- Born: Helen E. Weiner November 7, 1911 Columbus, Ohio, U.S.
- Died: December 16, 2006 (aged 95) Columbus, Ohio, U.S.
- Occupation: News presenter
- Spouse: Charles Zelkowitz ​(m. 1933)​

= Helen Zelkowitz =

American broadcaster

Helen E. Weiner Zelkowitz (November 7, 1911 – December 16, 2006) was an American broadcaster, the co-founder of two radio stations, and a member of the Ohio Women's Hall of Fame.

==Early years==
Zelkowitz was born and raised in Columbus, Ohio.

== Broadcasting ==
On May 26, 1951, Zelkowitz and her husband, Charles, began WMVO-FM, a radio station in Mount Vernon, Ohio. They complemented that station with the launching of WMVO (AM) in Mount Vernon two years later. In 1972, they expanded their media holdings with the creation of Mount Vernon Cablevision.

Zelkowitz was involved with the two stations in a variety of ways, from being president of the business to being sales manager, general manager, and community director. After the creation of Mount Vernon Cablevision, she served as chairperson of the board of the three operations' umbrella organization, Mount Vernon Broadcasting Company. On the air, she was host of the Coffee Cup program, described as "an intimate daily portrait of Knox County life", for 44 years. She was estimated to have broadcast 11,440 episodes of that program.

== Civic activities ==
In 1977, Zelkowitz was appointed to a three-year term as a member of the Ohio State Newark Campus Citizens Advisory Council.

Zelkowitz and her family played a key role in creating the Food for the Hungry Drive in 1981. She also was charter president of the Mount Vernon chapter of Soroptimist International.
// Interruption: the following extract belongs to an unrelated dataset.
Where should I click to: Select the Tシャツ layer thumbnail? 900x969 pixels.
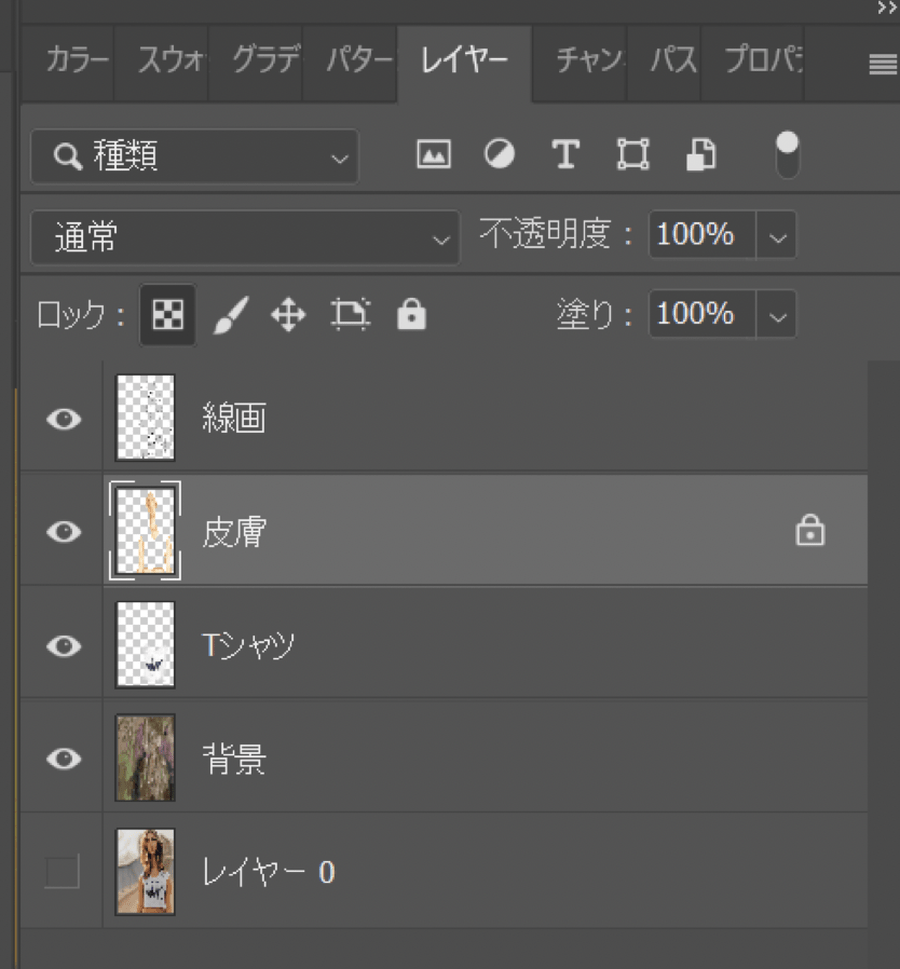point(145,645)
In 2001, Zelkowitz donated $50,000 to Kenyon College to establish the Zelkowitz Family Kenyon Hillel Endowment Fund to support Jewish studies and Jewish education at the college.

==Personal life==
She married Charles Zelkowitz on February 13, 1933.

==Death==
On December 16, 2006, Zelkowitz died at Grant Hospital in Columbus, Ohio, after being injured as a passenger in a single-car accident. She was 95 years old.

== Recognition ==
In 1971, Zelkowitz was recognized by the Hi-O chapter of the American Women in Radio and Television for her contributions to the broadcasting industry. She was also the first recipient of the Woman Broadcaster of the Year from the Ohio Assistant of Broadcasters.

In 1997, Zelkowitz became a member of the Ohio Women's Hall of Fame.